SOURCE RECORDS:

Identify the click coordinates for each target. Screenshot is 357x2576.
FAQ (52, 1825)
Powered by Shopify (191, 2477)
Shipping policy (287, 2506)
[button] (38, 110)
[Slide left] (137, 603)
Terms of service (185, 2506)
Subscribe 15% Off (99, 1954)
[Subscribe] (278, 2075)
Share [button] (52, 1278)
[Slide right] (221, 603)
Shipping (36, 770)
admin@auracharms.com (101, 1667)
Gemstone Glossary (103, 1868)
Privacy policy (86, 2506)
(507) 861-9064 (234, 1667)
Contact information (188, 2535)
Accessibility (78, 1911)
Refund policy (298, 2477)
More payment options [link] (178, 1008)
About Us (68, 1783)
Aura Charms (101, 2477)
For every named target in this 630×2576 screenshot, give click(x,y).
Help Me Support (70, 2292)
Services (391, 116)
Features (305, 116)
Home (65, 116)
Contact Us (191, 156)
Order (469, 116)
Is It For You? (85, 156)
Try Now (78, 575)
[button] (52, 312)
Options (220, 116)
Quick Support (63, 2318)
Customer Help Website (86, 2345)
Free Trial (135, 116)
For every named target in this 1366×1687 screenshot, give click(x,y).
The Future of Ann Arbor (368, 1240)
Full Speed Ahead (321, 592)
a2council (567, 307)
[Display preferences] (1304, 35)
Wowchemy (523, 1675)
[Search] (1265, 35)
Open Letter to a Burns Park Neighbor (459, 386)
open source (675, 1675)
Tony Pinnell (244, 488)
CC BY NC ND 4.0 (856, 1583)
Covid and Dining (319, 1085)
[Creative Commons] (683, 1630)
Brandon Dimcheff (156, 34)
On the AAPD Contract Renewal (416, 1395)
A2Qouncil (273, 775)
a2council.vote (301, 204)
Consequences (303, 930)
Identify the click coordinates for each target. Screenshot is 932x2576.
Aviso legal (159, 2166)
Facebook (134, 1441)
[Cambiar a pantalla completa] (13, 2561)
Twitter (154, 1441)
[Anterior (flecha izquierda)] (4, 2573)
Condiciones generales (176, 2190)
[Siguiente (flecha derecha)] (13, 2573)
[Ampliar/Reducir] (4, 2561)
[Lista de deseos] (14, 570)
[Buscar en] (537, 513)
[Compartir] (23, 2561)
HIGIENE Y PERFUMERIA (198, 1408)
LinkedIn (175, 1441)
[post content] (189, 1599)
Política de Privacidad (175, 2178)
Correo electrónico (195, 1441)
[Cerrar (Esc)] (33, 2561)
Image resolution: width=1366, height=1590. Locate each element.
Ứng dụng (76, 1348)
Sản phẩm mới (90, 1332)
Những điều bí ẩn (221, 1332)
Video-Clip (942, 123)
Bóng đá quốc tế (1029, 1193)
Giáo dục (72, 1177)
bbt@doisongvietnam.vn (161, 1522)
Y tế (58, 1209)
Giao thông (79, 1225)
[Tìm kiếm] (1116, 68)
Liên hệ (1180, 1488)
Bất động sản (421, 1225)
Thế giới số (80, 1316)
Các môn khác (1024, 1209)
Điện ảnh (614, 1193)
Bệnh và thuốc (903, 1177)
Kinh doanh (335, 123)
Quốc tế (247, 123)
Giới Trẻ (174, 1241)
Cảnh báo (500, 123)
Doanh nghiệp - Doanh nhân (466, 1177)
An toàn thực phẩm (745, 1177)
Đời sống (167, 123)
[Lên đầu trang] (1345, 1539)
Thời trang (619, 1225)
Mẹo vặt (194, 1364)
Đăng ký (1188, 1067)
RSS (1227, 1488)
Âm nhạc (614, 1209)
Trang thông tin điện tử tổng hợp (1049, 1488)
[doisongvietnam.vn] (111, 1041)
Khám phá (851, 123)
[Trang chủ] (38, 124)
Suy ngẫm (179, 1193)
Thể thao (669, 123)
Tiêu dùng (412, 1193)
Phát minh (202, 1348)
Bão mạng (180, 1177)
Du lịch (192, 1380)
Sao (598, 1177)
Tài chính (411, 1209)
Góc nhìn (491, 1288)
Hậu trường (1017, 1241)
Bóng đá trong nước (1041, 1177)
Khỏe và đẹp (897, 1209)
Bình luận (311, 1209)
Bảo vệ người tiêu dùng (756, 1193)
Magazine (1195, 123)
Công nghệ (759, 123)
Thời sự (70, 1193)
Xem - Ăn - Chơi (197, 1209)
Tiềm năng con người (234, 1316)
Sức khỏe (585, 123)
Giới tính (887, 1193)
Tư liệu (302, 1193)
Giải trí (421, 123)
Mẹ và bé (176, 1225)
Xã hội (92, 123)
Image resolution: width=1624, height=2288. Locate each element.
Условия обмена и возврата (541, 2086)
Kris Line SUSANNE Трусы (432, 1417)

EXERCISE DIRECTIONS: Using the records above, select and copy every line that has the word "element".

ANSWER AREA:
Image resolution: width=1366, height=1590. Locate each element.
Image resolution: width=1624, height=2288. Locate each element.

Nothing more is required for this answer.